I popped in to the systems in question and found that introspection shows root disks which are not sufficient as specified by the assigned node flavors. I found the following disk data from examining the nodes' ironic data (note the third key):
[stack@ironic-0 ~]$ for NODE in `openstack baremetal node list -fvalue -cName`; do openstack baremetal node show ${NODE} | grep properties; done
| properties | {u'memory_mb': u'4096', u'cpu_arch': u'x86_64', u'local_gb': u'19', u'cpus': u'2', u'capabilities': u'cpu_vt:true,cpu_aes:true,cpu_hugepages_1g:true,cpu_hugepages:true,boot_option:local'} |
| properties | {u'memory_mb': u'32768', u'cpu_arch': u'x86_64', u'local_gb': u'39', u'cpus': u'4', u'capabilities': u'cpu_vt:true,cpu_aes:true,cpu_hugepages_1g:true,cpu_hugepages:true,boot_option:local'} |
| properties | {u'memory_mb': u'32768', u'cpu_arch': u'x86_64', u'local_gb': u'39', u'cpus': u'4', u'capabilities': u'cpu_vt:true,cpu_aes:true,cpu_hugepages_1g:true,cpu_hugepages:true,boot_option:local'} |
| properties | {u'memory_mb': u'32768', u'cpu_arch': u'x86_64', u'local_gb': u'39', u'cpus': u'4', u'capabilities': u'cpu_vt:true,cpu_aes:true,cpu_hugepages_1g:true,cpu_hugepages:true,boot_option:local'} |
| properties | {u'memory_mb': u'17000', u'cpu_arch': u'x86_64', u'local_gb': u'39', u'cpus': u'4', u'capabilities': u'cpu_vt:true,cpu_aes:true,cpu_hugepages_1g:true,cpu_hugepages:true,boot_option:local'} |
| properties | {u'memory_mb': u'17000', u'cpu_arch': u'x86_64', u'local_gb': u'39', u'cpus': u'4', u'capabilities': u'cpu_vt:true,cpu_aes:true,cpu_hugepages_1g:true,cpu_hugepages:true,boot_option:local'} |
| properties | {u'memory_mb': u'17000', u'cpu_arch': u'x86_64', u'local_gb': u'39', u'cpus': u'4', u'capabilities': u'cpu_vt:true,cpu_aes:true,cpu_hugepages_1g:true,cpu_hugepages:true,boot_option:local'} |
[stack@ironic-0 ~]$
All of the flavors assigned to these nodes specify a larger disk size requirement than what the node provides:
[stack@ironic-0 ~]$ openstack flavor list
+--------------------------------------+---------------+------+------+-----------+-------+-----------+
| ID | Name | RAM | Disk | Ephemeral | VCPUs | Is Public |
+--------------------------------------+---------------+------+------+-----------+-------+-----------+
| 06dddb8e-a1a6-4b9e-aad3-12747db41b46 | swift-storage | 4096 | 40 | 0 | 1 | True |
| 52822c2b-03bf-42c3-bbc5-9ccf73a144c3 | block-storage | 4096 | 40 | 0 | 1 | True |
| b6dddc62-21cb-4819-9b15-ca1191a4df56 | control | 4096 | 40 | 0 | 1 | True |
| cbcd308d-d2ab-4eb4-8421-cc1f9361caab | ceph-storage | 4096 | 40 | 0 | 1 | True |
| cefb6698-4a04-4dd0-a60c-4456cde76621 | baremetal | 4096 | 40 | 0 | 1 | True |
| e9b2374b-2891-4c4d-b383-ccd53e15aec9 | compute | 4096 | 40 | 0 | 1 | True |
+--------------------------------------+---------------+------+------+-----------+-------+-----------+
Thanks Dan, I think your assessment is right and consistent with the error.
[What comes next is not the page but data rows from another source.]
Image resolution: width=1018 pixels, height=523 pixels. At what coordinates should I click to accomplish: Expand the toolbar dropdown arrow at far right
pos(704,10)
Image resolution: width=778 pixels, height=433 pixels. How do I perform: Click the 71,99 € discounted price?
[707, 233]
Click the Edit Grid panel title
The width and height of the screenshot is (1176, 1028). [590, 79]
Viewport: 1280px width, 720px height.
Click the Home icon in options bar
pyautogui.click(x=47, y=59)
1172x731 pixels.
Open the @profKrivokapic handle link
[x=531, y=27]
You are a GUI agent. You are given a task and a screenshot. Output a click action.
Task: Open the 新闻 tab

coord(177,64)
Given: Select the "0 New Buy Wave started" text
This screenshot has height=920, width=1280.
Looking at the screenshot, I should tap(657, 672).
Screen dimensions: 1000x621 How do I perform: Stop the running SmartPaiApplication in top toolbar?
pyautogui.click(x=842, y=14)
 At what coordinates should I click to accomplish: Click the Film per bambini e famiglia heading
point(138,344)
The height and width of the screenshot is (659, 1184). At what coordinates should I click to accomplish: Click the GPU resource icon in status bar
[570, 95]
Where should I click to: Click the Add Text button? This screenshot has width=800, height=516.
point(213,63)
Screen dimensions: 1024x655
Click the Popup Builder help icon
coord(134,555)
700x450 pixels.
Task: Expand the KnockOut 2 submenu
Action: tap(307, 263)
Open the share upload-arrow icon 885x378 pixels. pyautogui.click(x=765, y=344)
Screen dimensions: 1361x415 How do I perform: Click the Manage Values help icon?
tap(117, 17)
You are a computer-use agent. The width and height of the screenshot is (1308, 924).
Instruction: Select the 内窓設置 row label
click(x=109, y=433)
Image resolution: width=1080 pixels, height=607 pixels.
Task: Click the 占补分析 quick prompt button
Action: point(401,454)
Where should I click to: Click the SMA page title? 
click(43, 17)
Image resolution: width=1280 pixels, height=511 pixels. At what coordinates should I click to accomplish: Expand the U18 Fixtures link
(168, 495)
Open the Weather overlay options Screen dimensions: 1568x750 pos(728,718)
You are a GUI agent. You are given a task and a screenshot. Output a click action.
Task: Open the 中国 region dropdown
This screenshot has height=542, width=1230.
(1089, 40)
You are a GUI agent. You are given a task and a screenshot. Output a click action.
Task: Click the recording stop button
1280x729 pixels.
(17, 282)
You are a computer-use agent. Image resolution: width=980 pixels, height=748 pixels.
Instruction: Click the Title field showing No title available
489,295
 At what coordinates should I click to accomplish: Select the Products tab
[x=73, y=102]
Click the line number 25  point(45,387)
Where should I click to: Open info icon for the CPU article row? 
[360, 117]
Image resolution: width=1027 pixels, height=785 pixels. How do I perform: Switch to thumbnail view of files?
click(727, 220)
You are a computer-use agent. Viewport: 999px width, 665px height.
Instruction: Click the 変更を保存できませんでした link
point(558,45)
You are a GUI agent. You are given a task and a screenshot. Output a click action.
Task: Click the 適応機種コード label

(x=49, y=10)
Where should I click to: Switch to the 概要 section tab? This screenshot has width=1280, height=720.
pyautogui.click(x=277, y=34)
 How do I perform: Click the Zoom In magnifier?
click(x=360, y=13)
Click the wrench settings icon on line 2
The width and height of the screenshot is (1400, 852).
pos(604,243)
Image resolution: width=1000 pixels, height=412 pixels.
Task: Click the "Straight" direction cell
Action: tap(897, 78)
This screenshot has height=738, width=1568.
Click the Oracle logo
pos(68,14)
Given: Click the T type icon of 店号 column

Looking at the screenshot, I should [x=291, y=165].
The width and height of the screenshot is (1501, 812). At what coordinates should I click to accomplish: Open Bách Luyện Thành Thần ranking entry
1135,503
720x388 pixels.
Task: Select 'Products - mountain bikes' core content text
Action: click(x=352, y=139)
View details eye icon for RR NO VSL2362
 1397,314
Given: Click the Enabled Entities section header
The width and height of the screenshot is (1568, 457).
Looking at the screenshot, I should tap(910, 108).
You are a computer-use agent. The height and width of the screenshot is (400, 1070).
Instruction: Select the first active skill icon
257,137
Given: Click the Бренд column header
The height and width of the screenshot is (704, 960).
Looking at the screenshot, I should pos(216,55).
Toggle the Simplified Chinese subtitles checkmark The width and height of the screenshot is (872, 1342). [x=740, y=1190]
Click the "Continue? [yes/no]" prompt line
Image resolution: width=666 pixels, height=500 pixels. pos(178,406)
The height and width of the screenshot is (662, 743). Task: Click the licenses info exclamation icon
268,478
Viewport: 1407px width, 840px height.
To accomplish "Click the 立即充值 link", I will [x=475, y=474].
If your flavor says 40 GiB and local_gb shows the node's disk is 39 the partition end is outside the device. Would changing the flavours to something less than 39 work? I changed the baremetal flavor to 20G and was able to deploy overcloud with 1 controller +1 compute successfully on a setup that previously showed:
"2017-04-24 16:47:13.790 24927 ERROR ironic.drivers.modules.agent_base_vendor Stderr: u'Error: The location 40962 is outside of the device /dev/sda.\n'"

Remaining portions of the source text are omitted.